Bastian menyipitkan matanya ke arah pintu ruang kerja. Odette merindukan kesempatan untuk melarikan diri, tetapi rengekan menyedihkan Margrethe meningkatkan kesusahannya. Tepat saat ia hendak pergi, Bastian bangkit dari mejanya dan melangkah melintasi ruang kerja. Ia membuka pintu, mengejutkan Margrethe, yang mengeluarkan gonggongan panik.
"Maaf, Bastian." Odette dengan cepat meminta maaf dan berdiri. Saat ia bersiap untuk pergi bersama Margrethe, Bastian mengejutkannya dengan melangkah mundur, membiarkan anjing itu masuk ke ruang kerja. Margrethe dengan antusias memanfaatkan kesempatan itu dan berlari masuk. Bastian dengan santai menutup pintu dan kembali ke tempatnya di meja seolah tidak terjadi apa-apa.
Bingung, Odette memeluk Margrethe erat-erat, sementara Bastian, duduk tegak, mengalihkan perhatiannya kembali ke dokumen di depannya.
"Kau tidak bisa melakukan itu, Meg. Jangan nakal," Odette merendahkan suaranya dan dengan lembut menegur anjing itu. Suara rengekan sesaat mereda, dan Margrethe mengibaskan ekornya kegirangan.

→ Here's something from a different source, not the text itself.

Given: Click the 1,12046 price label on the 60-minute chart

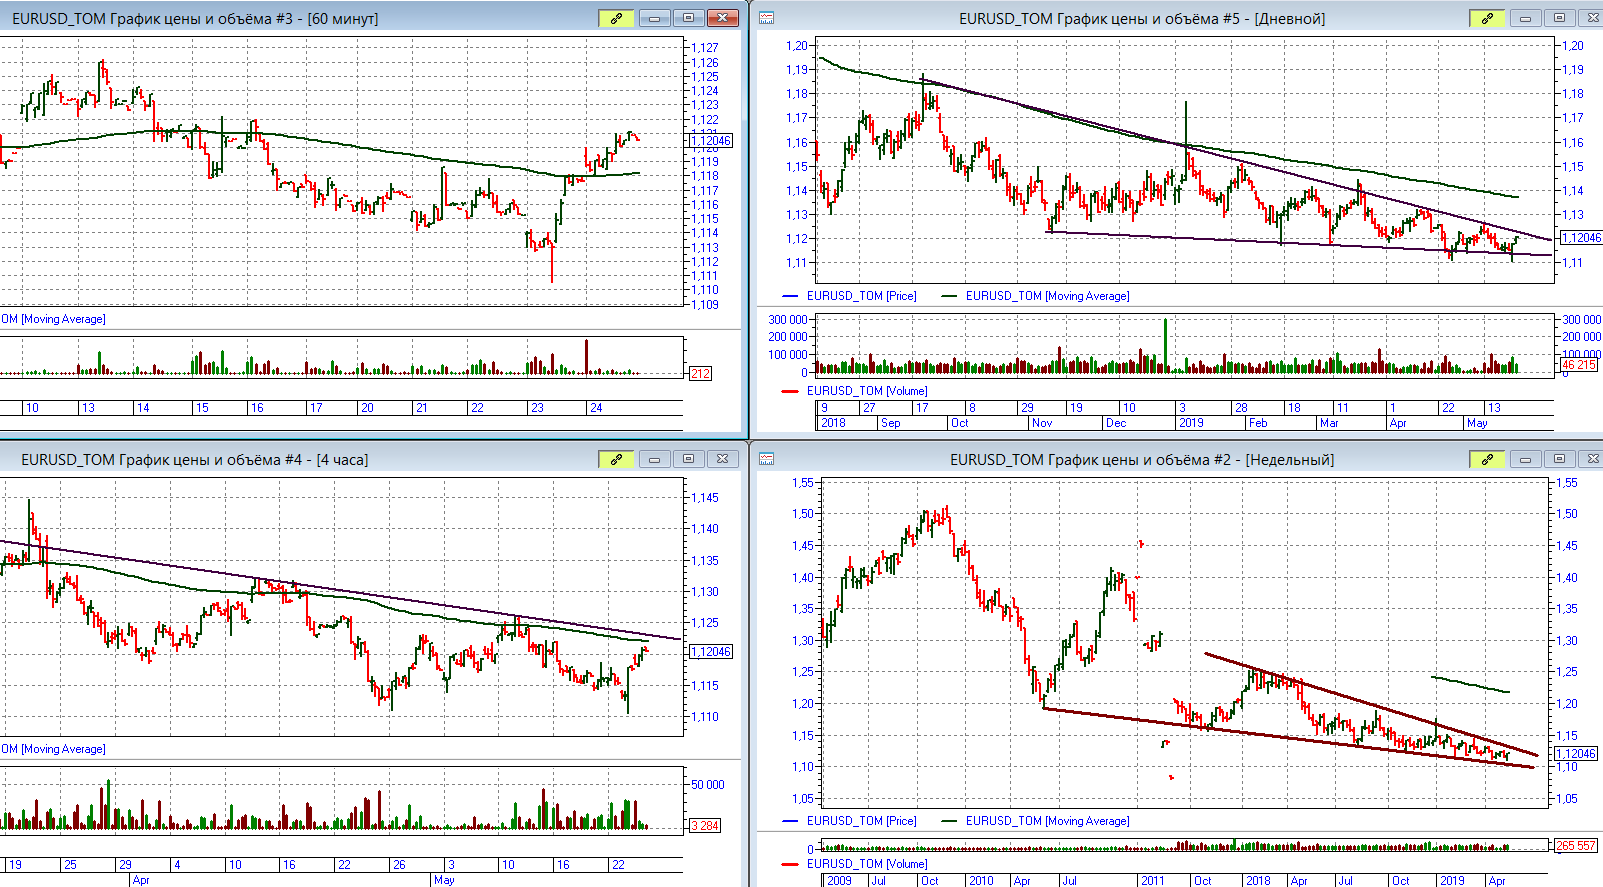Looking at the screenshot, I should 711,141.
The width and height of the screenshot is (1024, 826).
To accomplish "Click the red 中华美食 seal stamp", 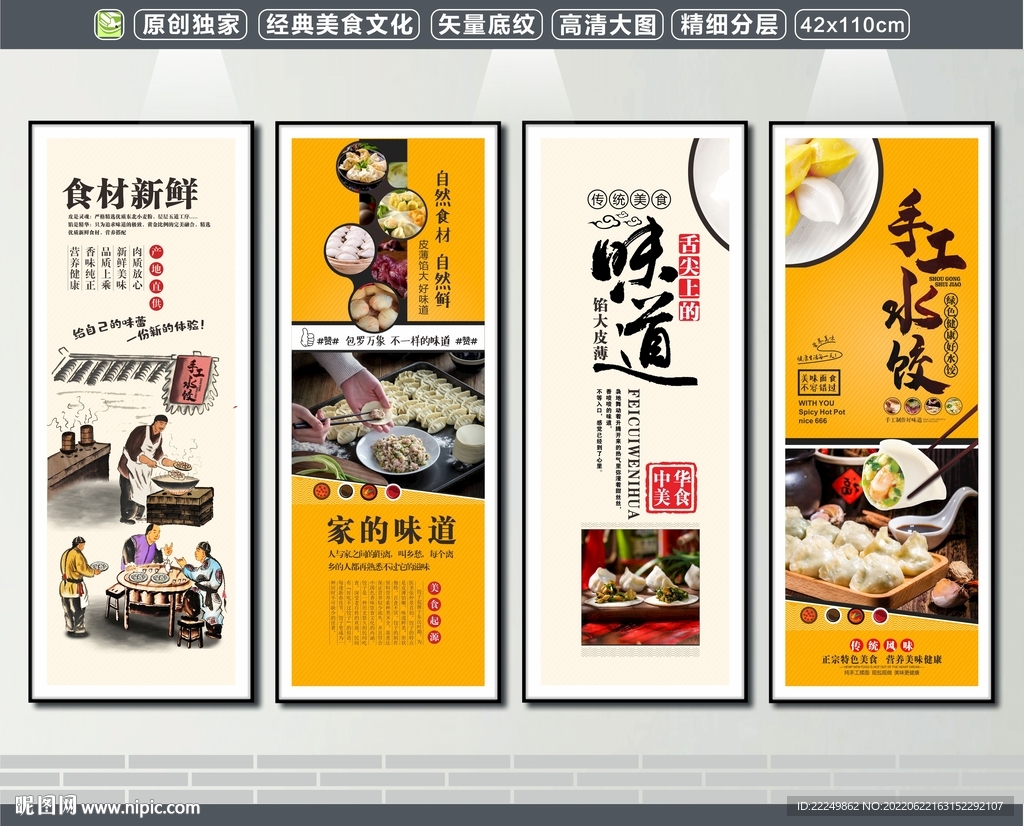I will (671, 487).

Tiba-tiba, tawa memenuhi ruangan, menarik perhatian Odette. Tawa Bastian terdengar saat ia dengan santai membolak-balik dokumen, senyum hangat dan tulus menghiasi wajahnya, menggantikan ekspresinya yang sebelumnya tegang.
Mengumpulkan keberaniannya, Odette bangkit, memeluk Margrethe erat-erat. Selangkah demi selangkah, ia mendekati meja Bastian, jantungnya berdebar dengan antisipasi.
"Bastian, Margrethe ingin meminta maaf padamu," kata Odette.
Bastian mengangkat kepalanya, tatapannya bertemu dengan matanya, mendorongnya untuk segera menawarkan alasan yang lemah.
"Margrethe menyukaimu."
"Sepertinya anjingmu memiliki pemikiran yang berbeda."
"Ia hanya sedikit malu," jawab Odette, menemukan dirinya tidak punya pilihan lain selain menjadi lebih berani. "Wanita sering kali menjadi malu di hadapan pria yang mereka sukai."
Di tengah alasan konyolnya sendiri, suara geraman Margrethe, dengan gigi yang terlihat, menyebar ke seluruh ruangan. Bastian, diam-diam mengamati adegan itu, tiba-tiba tertawa terbahak-bahak.
Dengan setiap langkah, Odette bergerak lebih dekat. Namun, Bastian tetap tidak bergerak.
Ia mendekat untuk membaca tulisan di dokumen yang tersebar di meja.
Bastian masih tidak bergeming.
Dengan senyum lega, Odette dengan lembut membelai Margrethe saat anjing itu terus mengeluarkan geraman pelan.
Kurangnya kewaspadaan pria itu adalah keberuntungan.